:: Provided text

TO the parents of little ones, wisdom From the parents of big ones: BE INTENTIONAL!
I have been working with teenagers and their families for over 20 years!
The adolescent stage is the whitewater rafting ride of parenting. Tumultuous. Unpredictable. Haven’t you felt it, coasting along and you hit a rapid? Out of nowhere, the boat flips and everyone grabs a hold of anything to stay afloat. I have heard parents express it over and over again. You are not alone. You are normal.
Hang on, the rapid will pass.
As kids are pulling away and moving toward independence, it can feel like whiplash. For so many years the road was steady, conversation came easily, and family time wasn’t a forced expectation. But wow, the tides turn when those tween years hit. Don’t get me started on how tough it can be once the driver’s license is in hand! Let me assure you, it will pass, the Lord is your sure place to weather the tsunami.
So take a deep breath, seriously, it does help.
And remember, there is more stability in your relationship with your teenager than you may feel. God is cultivating deeper roots.
Some of us are wired to work with children, some with numbers, some with horses, and some with plants :) I love adolescents. Brilliant, abstract thoughts begin to bloom; skills, talents, and wiring become more and more clear…the intellectual and spiritual depth is both inspiring and exciting to watch. As they mature, they want their freedom and are afraid of it at the same time. For parents in this season, there is a constant state of tension in their homes. The reality is, you feel as if you are losing them.
So let me speak to parents of young children…
Observing the adolescent, anxious times has made me want to parachute into the homes of those who have elementary aged kids and plead:
“Have a plan!!!!”
“Prepare your raft for the rapid waters ahead!”
The years turn fast. Moms go from wiping down the scum on the high chair to trying to ignore to the scum in their teenager’s room! Subtly, but quickly, things change. Weeds have grown a chokehold on communication, the smartphone is sitting tall and pretty on the throne in the center of your home, and you have shifted from fatigue over midnight feedings to fatigue over stress!
The 911 scenarios with adolescents and technology keep pushing me to wave the warning flag earlier. What could have been helped with a little more intentionality? What boundaries could have been established a little earlier? Modern problems have us navigating a daunting learning curve; no one feels confident in the parenting process these days.

::::

Stated task a: In the parenting text, how long has the writer worked with teenagers and their families?
The parenting text above and the records that follow are unrelated material.

:: Data excerpts

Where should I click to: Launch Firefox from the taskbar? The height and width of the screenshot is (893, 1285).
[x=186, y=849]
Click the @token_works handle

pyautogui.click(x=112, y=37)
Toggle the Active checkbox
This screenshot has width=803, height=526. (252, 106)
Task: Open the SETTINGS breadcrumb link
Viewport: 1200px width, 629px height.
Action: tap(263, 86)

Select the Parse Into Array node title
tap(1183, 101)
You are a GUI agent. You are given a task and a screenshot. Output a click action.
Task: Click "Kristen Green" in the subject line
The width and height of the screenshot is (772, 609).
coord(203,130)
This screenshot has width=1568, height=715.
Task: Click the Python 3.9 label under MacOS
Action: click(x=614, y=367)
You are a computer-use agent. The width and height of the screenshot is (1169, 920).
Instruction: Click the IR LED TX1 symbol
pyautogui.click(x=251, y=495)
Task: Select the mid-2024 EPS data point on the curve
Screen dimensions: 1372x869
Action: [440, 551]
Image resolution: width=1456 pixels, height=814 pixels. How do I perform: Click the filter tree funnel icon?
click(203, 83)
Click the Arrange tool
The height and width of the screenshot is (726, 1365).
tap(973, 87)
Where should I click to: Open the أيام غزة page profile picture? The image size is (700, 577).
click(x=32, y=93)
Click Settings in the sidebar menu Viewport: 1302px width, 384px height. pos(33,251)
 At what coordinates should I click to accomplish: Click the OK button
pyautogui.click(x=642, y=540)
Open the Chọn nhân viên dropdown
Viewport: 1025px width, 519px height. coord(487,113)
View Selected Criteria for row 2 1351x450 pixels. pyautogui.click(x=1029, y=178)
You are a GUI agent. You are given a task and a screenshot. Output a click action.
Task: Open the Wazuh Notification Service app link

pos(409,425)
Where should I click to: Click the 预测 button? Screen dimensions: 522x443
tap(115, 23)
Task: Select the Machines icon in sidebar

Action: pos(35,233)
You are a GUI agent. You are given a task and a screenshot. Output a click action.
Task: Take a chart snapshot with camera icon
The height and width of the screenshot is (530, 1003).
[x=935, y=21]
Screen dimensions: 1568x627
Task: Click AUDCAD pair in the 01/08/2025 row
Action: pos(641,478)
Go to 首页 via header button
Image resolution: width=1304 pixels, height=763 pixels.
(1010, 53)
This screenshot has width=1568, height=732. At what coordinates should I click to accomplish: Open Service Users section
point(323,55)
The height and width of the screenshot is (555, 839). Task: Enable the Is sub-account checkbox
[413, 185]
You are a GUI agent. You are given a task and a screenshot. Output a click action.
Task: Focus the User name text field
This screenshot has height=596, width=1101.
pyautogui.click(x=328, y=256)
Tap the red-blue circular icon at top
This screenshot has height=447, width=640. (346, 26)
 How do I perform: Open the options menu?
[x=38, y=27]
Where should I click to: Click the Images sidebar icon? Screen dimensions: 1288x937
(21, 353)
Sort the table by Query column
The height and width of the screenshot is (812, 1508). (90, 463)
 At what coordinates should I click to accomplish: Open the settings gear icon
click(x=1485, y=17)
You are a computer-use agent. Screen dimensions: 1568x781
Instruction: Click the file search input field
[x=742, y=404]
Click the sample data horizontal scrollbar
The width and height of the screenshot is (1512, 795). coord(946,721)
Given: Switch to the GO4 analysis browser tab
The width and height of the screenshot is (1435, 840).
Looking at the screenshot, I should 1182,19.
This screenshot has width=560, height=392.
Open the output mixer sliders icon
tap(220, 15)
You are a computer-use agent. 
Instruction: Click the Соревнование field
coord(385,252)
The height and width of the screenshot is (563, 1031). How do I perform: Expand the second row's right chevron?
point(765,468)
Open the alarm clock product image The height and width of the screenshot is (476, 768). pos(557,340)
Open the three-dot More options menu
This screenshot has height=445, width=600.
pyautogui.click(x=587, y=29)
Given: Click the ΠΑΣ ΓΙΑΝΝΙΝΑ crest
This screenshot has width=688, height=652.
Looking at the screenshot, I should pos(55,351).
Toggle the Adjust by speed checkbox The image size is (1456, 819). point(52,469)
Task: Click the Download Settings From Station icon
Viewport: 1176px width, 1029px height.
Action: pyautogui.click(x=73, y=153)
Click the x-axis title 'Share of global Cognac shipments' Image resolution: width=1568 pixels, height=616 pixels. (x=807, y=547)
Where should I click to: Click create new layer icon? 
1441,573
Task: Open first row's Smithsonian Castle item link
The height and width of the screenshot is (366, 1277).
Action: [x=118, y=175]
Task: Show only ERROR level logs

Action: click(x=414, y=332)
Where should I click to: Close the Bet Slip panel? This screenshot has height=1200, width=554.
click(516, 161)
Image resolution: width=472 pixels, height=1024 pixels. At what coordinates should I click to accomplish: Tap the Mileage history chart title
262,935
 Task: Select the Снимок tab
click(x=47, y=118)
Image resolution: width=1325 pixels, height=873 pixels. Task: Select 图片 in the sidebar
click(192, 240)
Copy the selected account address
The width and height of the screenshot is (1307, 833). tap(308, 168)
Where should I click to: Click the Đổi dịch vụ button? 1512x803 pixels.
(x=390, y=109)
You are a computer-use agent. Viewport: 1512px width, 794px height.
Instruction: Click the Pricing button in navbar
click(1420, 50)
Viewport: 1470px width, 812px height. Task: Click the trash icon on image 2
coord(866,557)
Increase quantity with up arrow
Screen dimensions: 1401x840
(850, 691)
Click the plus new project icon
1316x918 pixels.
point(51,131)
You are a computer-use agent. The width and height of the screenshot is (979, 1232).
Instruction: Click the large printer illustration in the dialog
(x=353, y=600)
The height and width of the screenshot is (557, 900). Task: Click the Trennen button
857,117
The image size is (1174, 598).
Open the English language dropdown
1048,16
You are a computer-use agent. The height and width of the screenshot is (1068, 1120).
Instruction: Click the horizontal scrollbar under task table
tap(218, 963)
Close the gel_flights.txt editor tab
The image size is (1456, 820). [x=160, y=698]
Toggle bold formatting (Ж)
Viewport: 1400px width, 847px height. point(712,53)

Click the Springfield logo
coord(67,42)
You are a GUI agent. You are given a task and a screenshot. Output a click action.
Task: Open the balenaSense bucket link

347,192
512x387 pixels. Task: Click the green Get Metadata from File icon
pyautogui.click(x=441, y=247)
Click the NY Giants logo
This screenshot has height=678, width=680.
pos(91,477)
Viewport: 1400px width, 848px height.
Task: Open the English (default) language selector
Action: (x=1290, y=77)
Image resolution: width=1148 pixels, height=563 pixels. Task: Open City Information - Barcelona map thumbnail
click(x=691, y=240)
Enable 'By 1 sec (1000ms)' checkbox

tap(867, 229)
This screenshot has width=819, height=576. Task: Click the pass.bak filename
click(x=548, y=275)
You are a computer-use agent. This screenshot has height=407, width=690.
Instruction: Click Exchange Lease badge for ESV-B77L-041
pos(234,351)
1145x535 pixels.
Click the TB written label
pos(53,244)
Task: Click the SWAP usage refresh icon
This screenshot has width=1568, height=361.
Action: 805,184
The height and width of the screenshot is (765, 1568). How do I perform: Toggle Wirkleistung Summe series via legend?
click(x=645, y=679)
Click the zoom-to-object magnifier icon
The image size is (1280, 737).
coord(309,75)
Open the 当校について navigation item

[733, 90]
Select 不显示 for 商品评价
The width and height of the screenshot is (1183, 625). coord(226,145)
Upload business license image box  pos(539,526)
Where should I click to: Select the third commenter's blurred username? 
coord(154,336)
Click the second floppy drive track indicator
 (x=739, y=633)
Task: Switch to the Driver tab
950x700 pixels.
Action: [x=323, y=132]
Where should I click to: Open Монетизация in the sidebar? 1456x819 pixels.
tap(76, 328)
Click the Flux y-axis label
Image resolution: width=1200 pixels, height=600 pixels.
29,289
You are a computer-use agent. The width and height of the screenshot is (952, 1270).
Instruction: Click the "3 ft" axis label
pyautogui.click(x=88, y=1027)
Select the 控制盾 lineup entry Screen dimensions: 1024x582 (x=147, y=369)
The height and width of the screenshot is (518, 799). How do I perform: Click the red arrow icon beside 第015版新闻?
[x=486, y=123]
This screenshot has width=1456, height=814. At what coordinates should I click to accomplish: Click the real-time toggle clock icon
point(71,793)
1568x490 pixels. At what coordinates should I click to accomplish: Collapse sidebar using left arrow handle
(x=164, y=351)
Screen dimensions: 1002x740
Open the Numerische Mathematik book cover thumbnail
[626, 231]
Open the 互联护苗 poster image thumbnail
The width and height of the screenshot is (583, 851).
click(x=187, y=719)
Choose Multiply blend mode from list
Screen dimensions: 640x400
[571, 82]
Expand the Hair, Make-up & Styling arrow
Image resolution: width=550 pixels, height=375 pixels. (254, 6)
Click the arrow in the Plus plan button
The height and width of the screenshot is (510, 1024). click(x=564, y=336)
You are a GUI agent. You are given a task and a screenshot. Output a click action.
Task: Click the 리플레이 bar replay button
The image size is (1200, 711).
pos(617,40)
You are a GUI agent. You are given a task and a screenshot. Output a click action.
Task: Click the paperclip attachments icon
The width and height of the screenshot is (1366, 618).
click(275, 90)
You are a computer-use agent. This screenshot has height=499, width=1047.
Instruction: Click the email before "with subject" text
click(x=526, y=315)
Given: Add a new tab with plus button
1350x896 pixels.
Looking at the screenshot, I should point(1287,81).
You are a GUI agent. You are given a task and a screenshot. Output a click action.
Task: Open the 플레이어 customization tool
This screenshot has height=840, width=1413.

::::

Stated task b: In the records, retype the lines starting with the line that contains "The height and width of the screenshot is (563, 1031)." and going on through the line that contains "click(192, 240)", both included.

Written response a: For over 20 years.

Written response b:
The height and width of the screenshot is (563, 1031). How do I perform: Expand the second row's right chevron?
point(765,468)
Open the alarm clock product image The height and width of the screenshot is (476, 768). pos(557,340)
Open the three-dot More options menu
This screenshot has height=445, width=600.
pyautogui.click(x=587, y=29)
Given: Click the ΠΑΣ ΓΙΑΝΝΙΝΑ crest
This screenshot has width=688, height=652.
Looking at the screenshot, I should pos(55,351).
Toggle the Adjust by speed checkbox The image size is (1456, 819). point(52,469)
Task: Click the Download Settings From Station icon
Viewport: 1176px width, 1029px height.
Action: pyautogui.click(x=73, y=153)
Click the x-axis title 'Share of global Cognac shipments' Image resolution: width=1568 pixels, height=616 pixels. (x=807, y=547)
Where should I click to: Click create new layer icon? 
1441,573
Task: Open first row's Smithsonian Castle item link
The height and width of the screenshot is (366, 1277).
Action: [x=118, y=175]
Task: Show only ERROR level logs

Action: click(x=414, y=332)
Where should I click to: Close the Bet Slip panel? This screenshot has height=1200, width=554.
click(516, 161)
Image resolution: width=472 pixels, height=1024 pixels. At what coordinates should I click to accomplish: Tap the Mileage history chart title
262,935
 Task: Select the Снимок tab
click(x=47, y=118)
Image resolution: width=1325 pixels, height=873 pixels. Task: Select 图片 in the sidebar
click(192, 240)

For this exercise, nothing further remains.